Journal of Information Processing,Vol. 28
「Split-Paper Testing: A Novel Approach to Evaluate Programming Performance」

Yasuichi Nakayama, Yasushi Kuno and Hiroyasu Kakuda
Split-Paper Testing: A Novel Approach to Evaluate Programming Performance
There is a great need to evaluate and/or test programming performance. For this purpose, two schemes have been used. Constructed response (CR) tests let the examinee write programs on a blank sheet (or with a computer keyboard). This scheme can evaluate the programming performance. However, it is difficult to apply in a large volume because skilled human graders are required (automatic evaluation is attempted but not widely used yet).

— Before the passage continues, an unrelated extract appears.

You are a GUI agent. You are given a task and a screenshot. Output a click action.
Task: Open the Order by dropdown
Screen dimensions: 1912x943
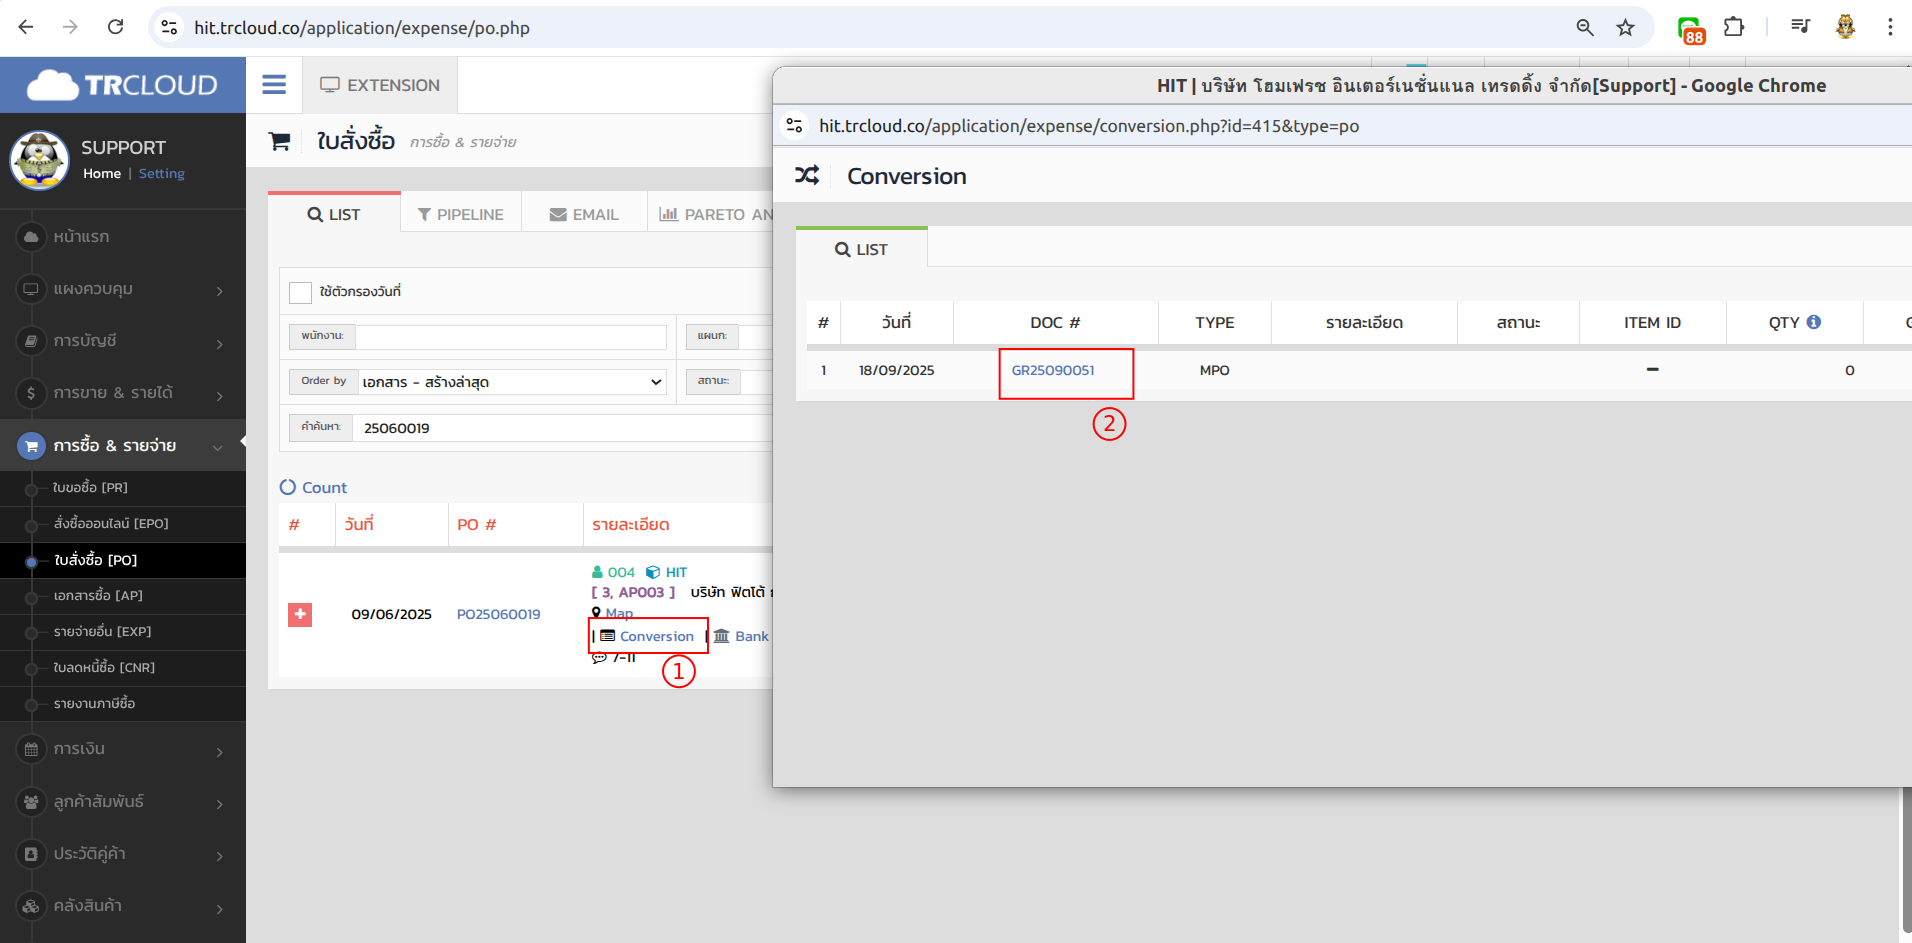pos(512,382)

Multiple choice (MC) tests let the examinee choose the correct answer from a list (often corresponding to the “hidden” portion of a complete program). This scheme can be used in a large volume with computer-based testing or mark-sense cards. However, many teachers and researchers are suspicious in that a good score does not necessarily mean the ability to write programs from scratch. We propose a third method, split-paper (SP) testing. Our scheme splits a correct program into each of its lines, shuffles the lines, adds “wrong answer” lines, and prepends them with choice symbols. The examinee answers by using a list of choice symbols corresponding to the correct program, which can be easily graded automatically by using computers. In particular, we propose the use of edit distance (Levenshtein distance) in the scoring scheme, which seems to have affinity with the SP scheme. The research question is whether SP tests scored by using an edit-distance-based scoring scheme measure programming performance as do CR tests. Therefore, we conducted an experiment by using college programming classes with 60 students to compare SP tests against CR tests. As a result, SP and CR test scores are correlated for multiple settings, and the results were statistically significant. Therefore, we might conclude that SP tests with automatic scoring using edit distance are useful tools for evaluating the programming performance.
Journal of Information Processing,Vol. 28, pp.733-743 (2020).